▸ **Available records**
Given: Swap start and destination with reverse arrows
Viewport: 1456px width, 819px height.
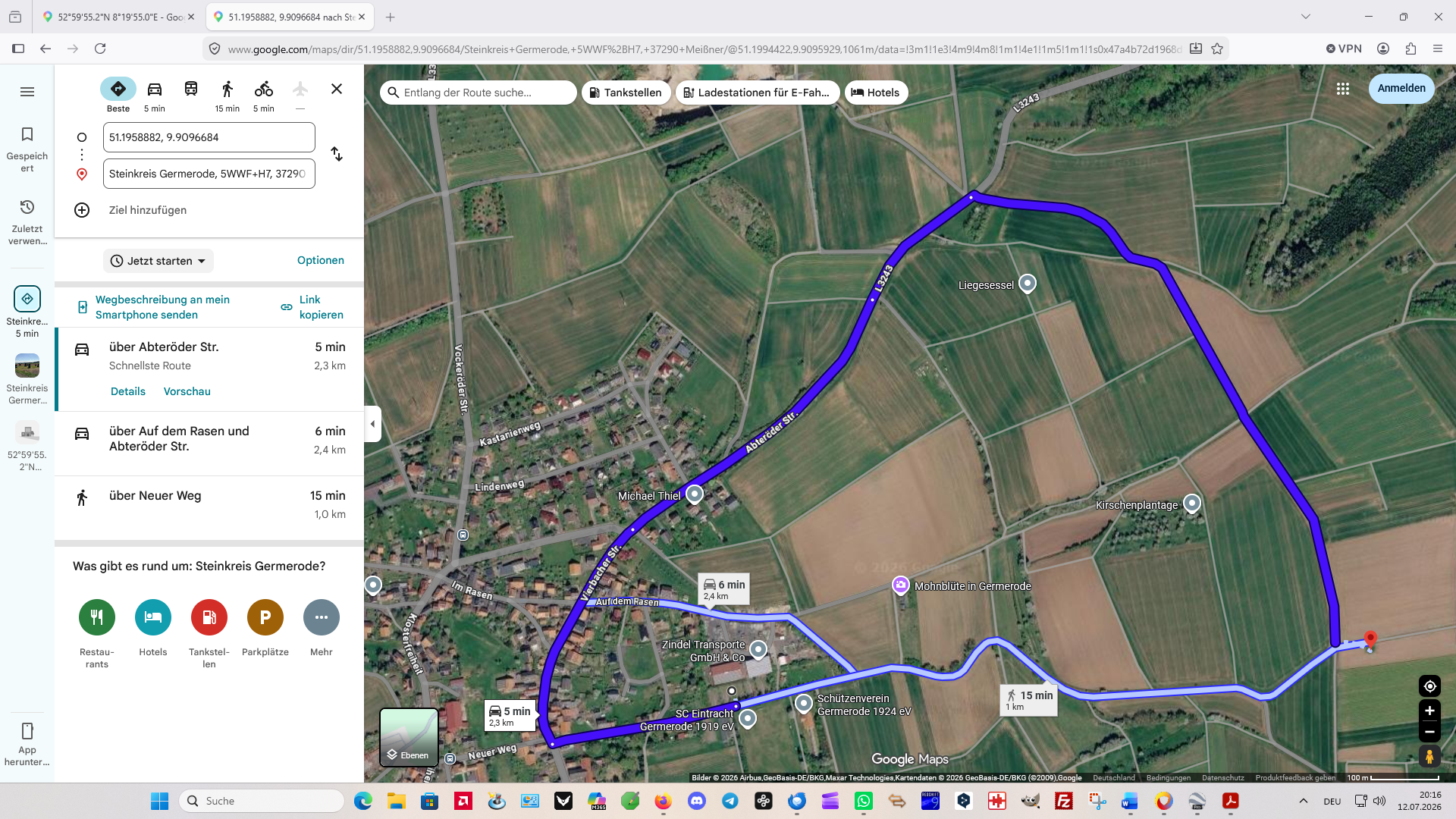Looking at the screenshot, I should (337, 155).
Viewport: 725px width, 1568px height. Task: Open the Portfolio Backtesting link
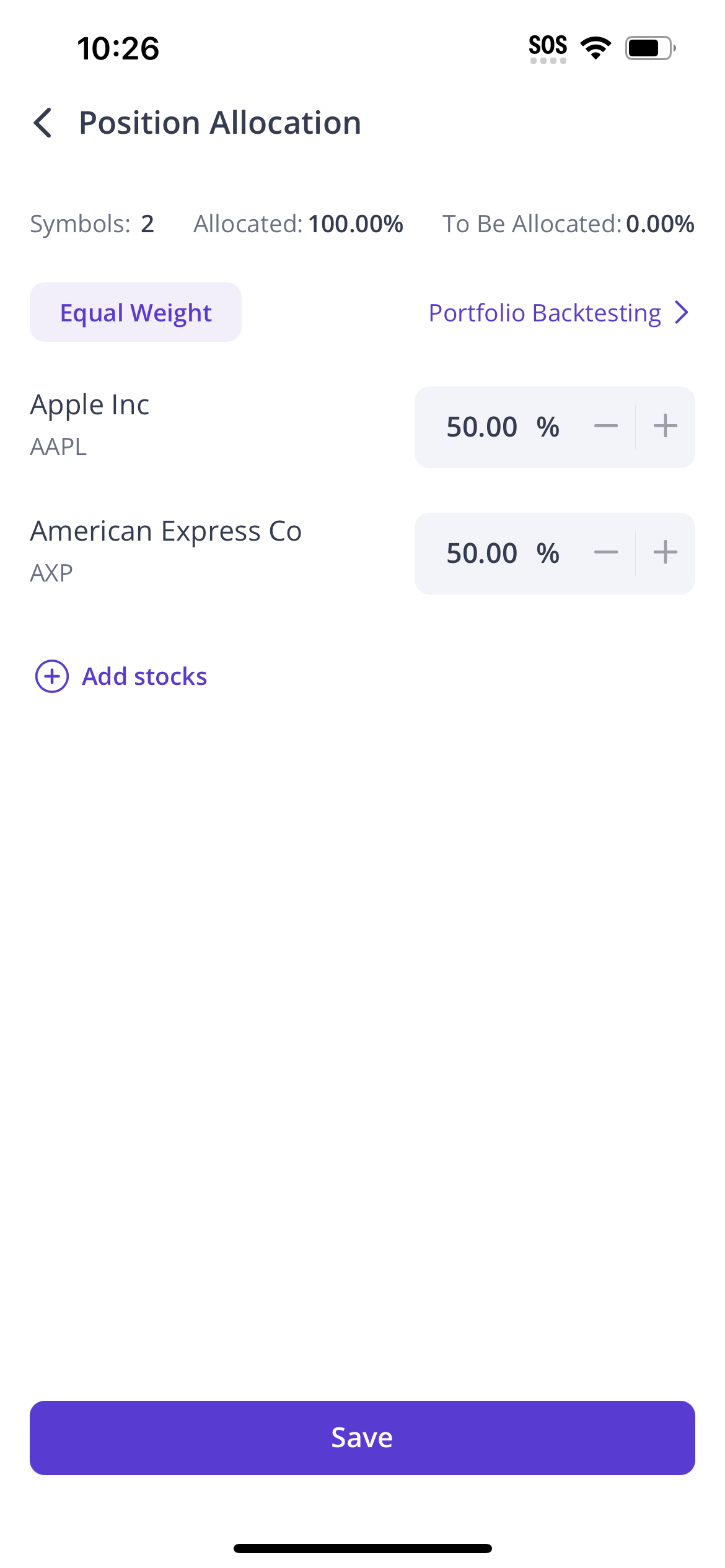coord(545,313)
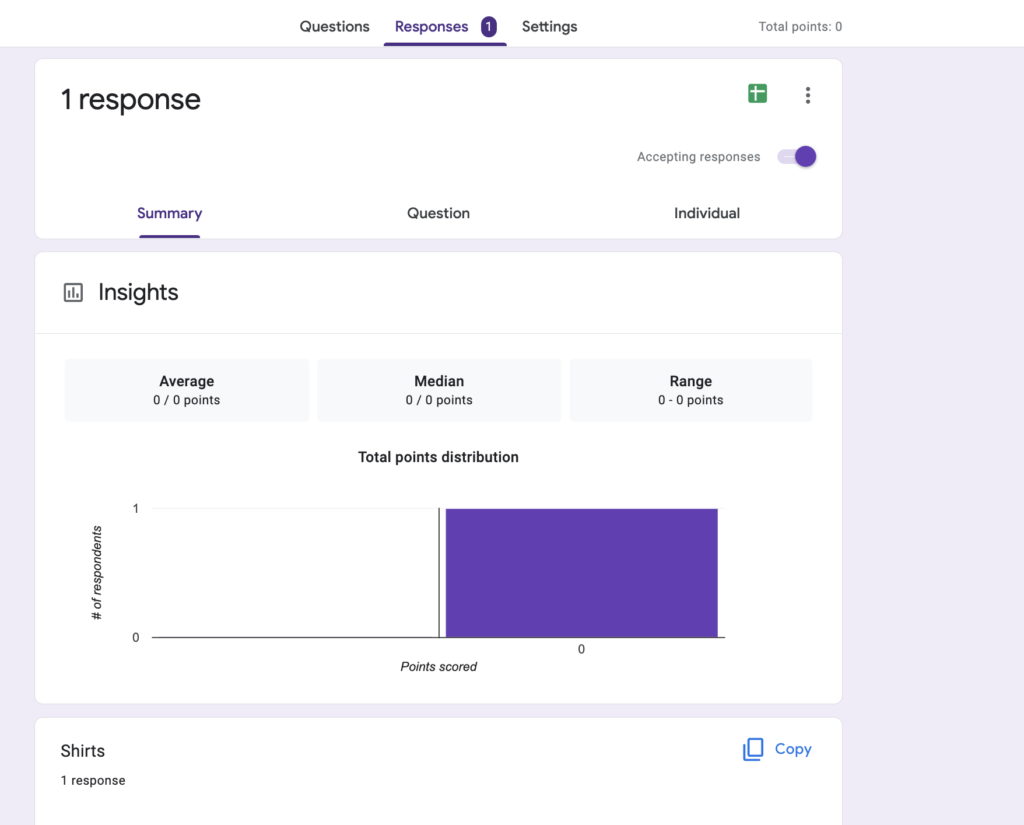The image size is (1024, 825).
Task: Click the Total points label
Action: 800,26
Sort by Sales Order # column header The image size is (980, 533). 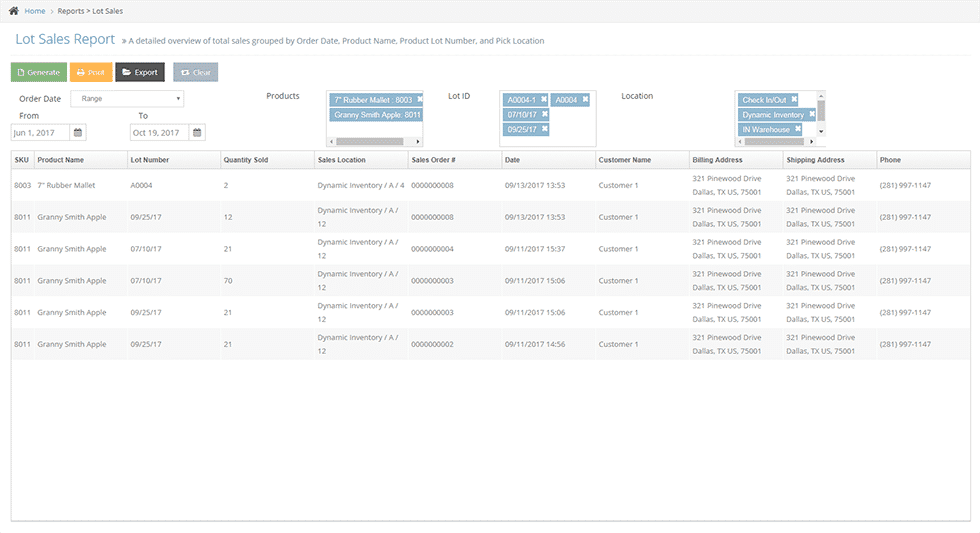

▸ **Your objective**
If a record holds a picture, drop the picture and return the rest of it exactly.

▸ **Worked solution**
Given: Swap start and destination with reverse arrows
Viewport: 1456px width, 819px height.
Looking at the screenshot, I should (337, 155).
Viewport: 725px width, 1568px height. Task: Open the Portfolio Backtesting link
coord(545,313)
The image size is (1024, 825).
Task: Click the Total points label
Action: 800,26
Sort by Sales Order # column header The image size is (980, 533). 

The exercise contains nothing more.